Certainly, but almost everything can be redefined as a problem, because almost everything can be a problem. In a given context.
For a problem you need a problem definition or things get very murky, very fast and you end in "just do the normal thing" territory, which is what I wanted to highlight with my comment above.
I'd love to see an experiment where they put one female in a class of men of various backgrounds and aspirations. Perhaps: liberal arts class, Ag class, business class, etc. and see what happens.
I'd be willing to bet that the engineering class would be the most respectful.
I don't disagree with the thesis of the article, but the creators of the ENIAC were given no mention and they skipped right to the 'computer girls' as if they were fully responsible for it's genesis.
Because the article isn't about the ENIAC at all. It's about how programming transitioned from being a menial (and thus women's) job, to a prestigious (and thus male) job.
Programming was a 'women's job' at the time because men were intended for combat. It's exactly the same reason women were working in factories which, in peacetime, was traditionally a men's job. This is not to say that it was right, but at the same time it wasn't due to lesser ability... it was because they were still at home and not delivering the munitions whose trajectory they were calculating.
I would like to add that suggesting that the majority of programmers were/are the 'majority' (in a societal sense) in the west is also disingenuous. It seems a bit self-serving for the author to not mention that technology, even at the time, was a place where many homosexual but otherwise 'socially-awkward, white, male programmers' thrived and made incredible bounds. If you think women suffered from marginalisation in the 40s and 50s (they did)... imagine being a homosexual.
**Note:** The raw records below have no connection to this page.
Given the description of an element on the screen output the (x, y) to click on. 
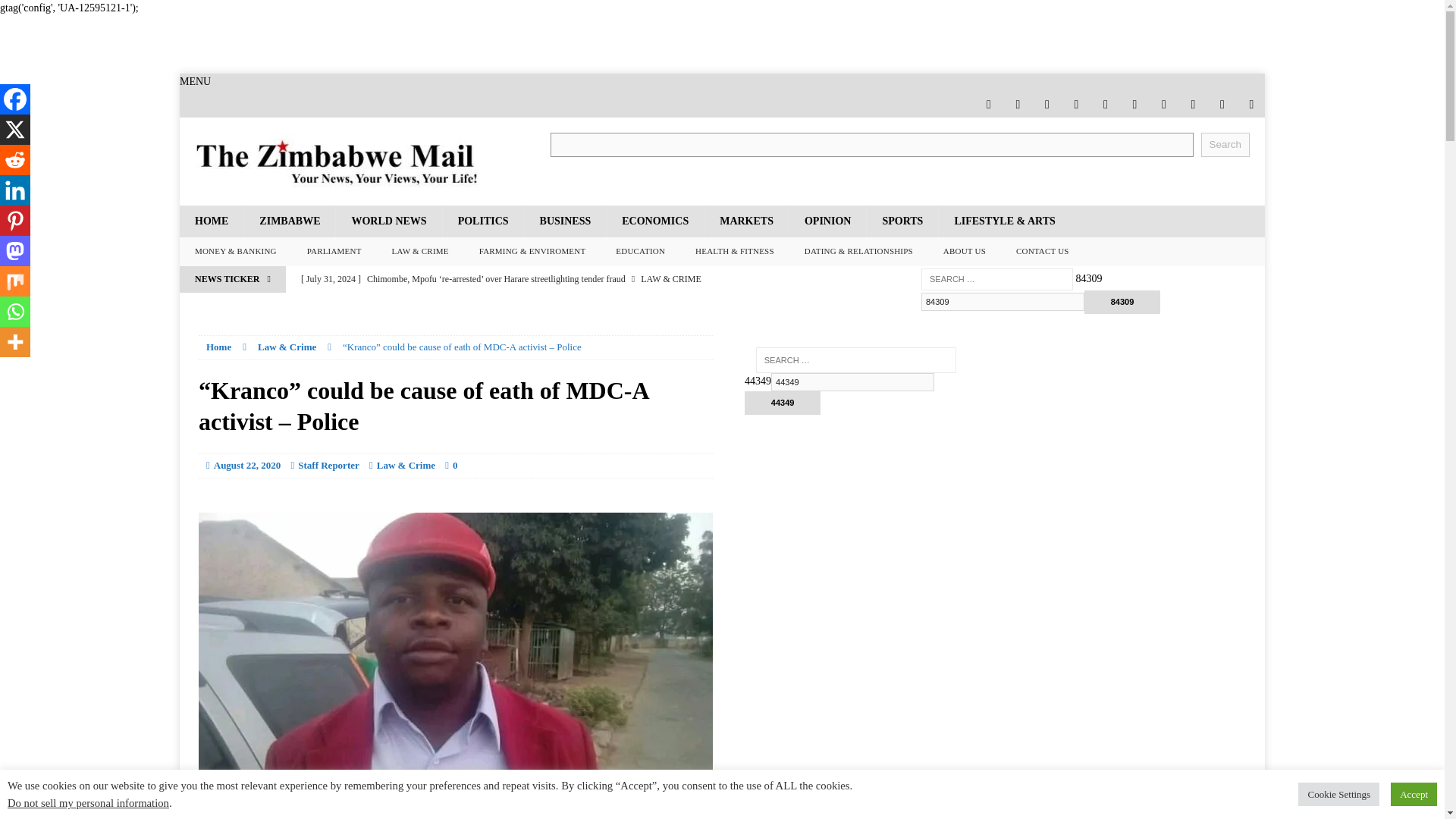
MENU (195, 81)
SPORTS (901, 221)
ZIMBABWE (288, 221)
44349 (852, 382)
PARLIAMENT (334, 251)
EDUCATION (639, 251)
MARKETS (746, 221)
Search (1225, 144)
44349 (782, 402)
BUSINESS (565, 221)
84309 (1122, 301)
HOME (211, 221)
POLITICS (483, 221)
ECONOMICS (654, 221)
Given the description of an element on the screen output the (x, y) to click on. 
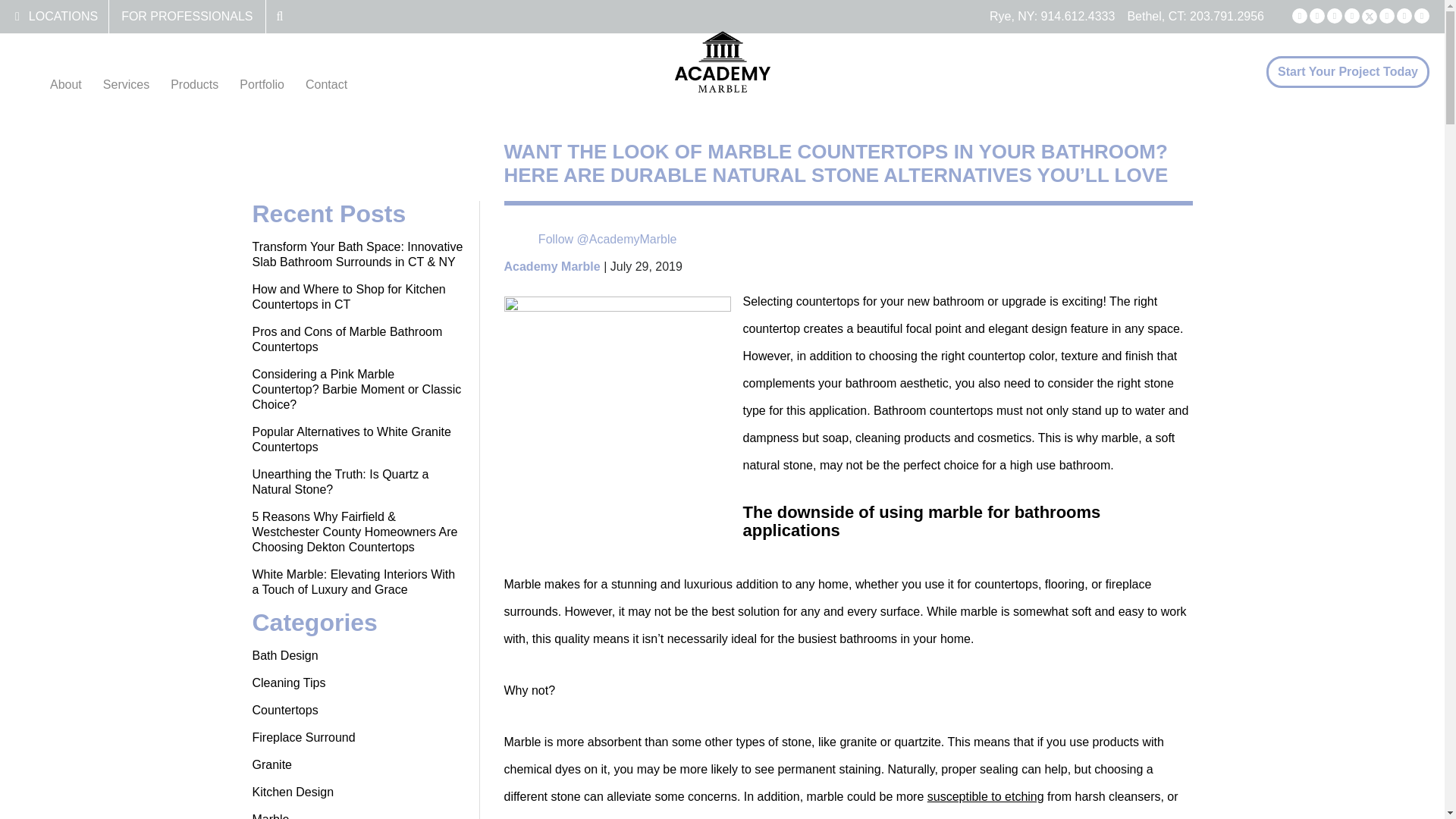
LOCATIONS (63, 15)
914.612.4333 (1078, 15)
FOR PROFESSIONALS (185, 15)
203.791.2956 (1226, 15)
Whether the article is about the ENIAC or not, you need to consider all facts when you make a factual statement, even if they do not serve your thesis.
Edit: sorry if I'm a bit passionate about this... I wrote my grade 5 speech on the ENIAC and I've always held the men and women who designed and operated it in incredibly high esteem. Some crazy old man said something once about 'standing on the shoulders of giants' and I feel that is very relevant when discussing the ENIAC.
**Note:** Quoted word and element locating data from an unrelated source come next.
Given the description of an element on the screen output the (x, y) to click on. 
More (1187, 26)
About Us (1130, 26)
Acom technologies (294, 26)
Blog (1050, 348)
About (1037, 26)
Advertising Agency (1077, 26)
The facts don't back this up the assertion that this was an inherently transitory effect. Women fell out of computer science starting 1985, and hasn't gained any year since.[0]
Turing was prosecuted as soon as his usefulness in the war effort ended, so I don't think they made that many bounds. And if we're going to have a good ol' oppression-off how about blacks? They weren't anywhere in programming, and sadly still aren't.
I have to disagree with you. I'm from Africa, and I can point you to many African programmers.
Maybe in your country where blacks is a minority(?) you don't see black programmers. But in the last 10 years of my programming career. I worked next to black competent peers.
You're right. I did make a US centric statement. I think in my university career there was never more than 2 in my department in one year, and 1 of them was an African international student.
I don't know if I should be disturbed or amused that you were willing to say "And if we're going to have a good ol' oppression-off how about blacks?" under your real name.
It says a great deal about your motives when you speak facetiously about the struggle of others as if it's just a trump card to be used in debate. I could digress into a rant about academics here but I'll hold my tongue and let you use your imagination.
My point was that it sucks for all oppressed groups, but trying to say, "yeah but this other group has it worse," or even, "but why isn't this other group mentioned" isn't helpful to any group.
It's like showing up at an event to fight cancer, and complaining that and heart disease isn't getting its due. Yes, heart disease is important too, but that's not why we're here.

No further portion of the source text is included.